Because my data are panel data I have to use both common variables to merge.
However, company name is not exactly similar in two databases (they may different in terms of capital letters, abbreviations, spelling errors, etc.)
Could you please let me know the coding of how merging these two databases.
I am not familiar with SAS, but I have found out SAS can solve this problem.
If somebody give me the whole codes for this purpose, I would be very thankful.
01-09-2018 04:16 AM
You will have to fix all those defects to merge the datasets. Depending on the modules you have licensed, this is more or less painful.
Sorry, but data-cleaning is not the most joyful task one can have.
01-09-2018 04:35 AM
Your first step will be to get to know your data and identify the data quality problems in detail.

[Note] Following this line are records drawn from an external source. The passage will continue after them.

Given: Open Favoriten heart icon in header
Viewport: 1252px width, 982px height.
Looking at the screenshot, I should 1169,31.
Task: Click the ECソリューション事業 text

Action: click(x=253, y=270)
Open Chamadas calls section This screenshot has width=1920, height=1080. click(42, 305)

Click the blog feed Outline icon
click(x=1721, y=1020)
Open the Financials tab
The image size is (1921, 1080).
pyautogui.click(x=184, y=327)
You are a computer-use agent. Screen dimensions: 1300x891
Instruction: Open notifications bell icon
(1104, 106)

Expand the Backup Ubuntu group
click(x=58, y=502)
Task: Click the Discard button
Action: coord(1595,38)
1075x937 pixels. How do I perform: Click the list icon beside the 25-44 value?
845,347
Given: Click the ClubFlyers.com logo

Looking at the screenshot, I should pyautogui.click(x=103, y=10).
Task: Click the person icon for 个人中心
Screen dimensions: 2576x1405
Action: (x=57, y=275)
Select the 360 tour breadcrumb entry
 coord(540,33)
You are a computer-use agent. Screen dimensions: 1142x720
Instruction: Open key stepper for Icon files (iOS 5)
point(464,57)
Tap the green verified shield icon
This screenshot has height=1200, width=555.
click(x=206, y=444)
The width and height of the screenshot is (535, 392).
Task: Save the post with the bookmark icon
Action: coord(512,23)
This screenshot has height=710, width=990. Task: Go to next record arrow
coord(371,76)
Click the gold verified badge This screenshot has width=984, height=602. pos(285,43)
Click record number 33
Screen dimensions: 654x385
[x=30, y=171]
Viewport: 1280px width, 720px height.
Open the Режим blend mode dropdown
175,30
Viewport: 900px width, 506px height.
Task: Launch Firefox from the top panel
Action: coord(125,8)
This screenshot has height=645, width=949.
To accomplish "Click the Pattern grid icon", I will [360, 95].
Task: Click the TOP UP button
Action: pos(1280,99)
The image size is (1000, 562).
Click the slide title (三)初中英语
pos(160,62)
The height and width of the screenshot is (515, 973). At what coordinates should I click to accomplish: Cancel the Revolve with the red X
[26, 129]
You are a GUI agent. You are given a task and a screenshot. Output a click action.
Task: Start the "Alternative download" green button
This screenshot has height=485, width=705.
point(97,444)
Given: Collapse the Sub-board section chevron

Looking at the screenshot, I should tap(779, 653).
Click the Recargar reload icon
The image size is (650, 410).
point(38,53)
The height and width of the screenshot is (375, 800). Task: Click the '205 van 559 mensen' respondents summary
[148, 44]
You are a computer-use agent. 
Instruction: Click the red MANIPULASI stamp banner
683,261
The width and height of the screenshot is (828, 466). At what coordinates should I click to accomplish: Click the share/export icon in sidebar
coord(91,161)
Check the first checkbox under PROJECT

From there you can develop the necessary steps to rectify them.
Run proc contents first to see if you have discrepancies in terms of variable types and variable sizes.
Then run proc sort with nodupkey on your datasets (use the out= option to create new, intermediate datasets) and then compare the results, and look if you have multiple entries for the same business object.
Now, if you have SAS Data Quality licensed, this tool can do most of this work for you.
01-17-2018 11:27 PM
Thank you so Much.
Yes, SAS Data Quality Server is the best option for me to solve this problem.
Actually there are two ways to overcome this problem 1)Scoring method, 2) Fuzzy matching using SAS Data Quality Server. I have attached a pdf that explains these two ways very well. It was very helpful for me.
01-09-2018 10:12 AM
KLD and Compustat also have other common variables: CIK (Central Index Key, issued by the SEC), and stock ticker. Now stock ticker for a given company can change over time, so you would have to be aware of synchronization issues. And the database vendors may not have fully populated CIK. But I'd suggest getting those variables for matching purposes.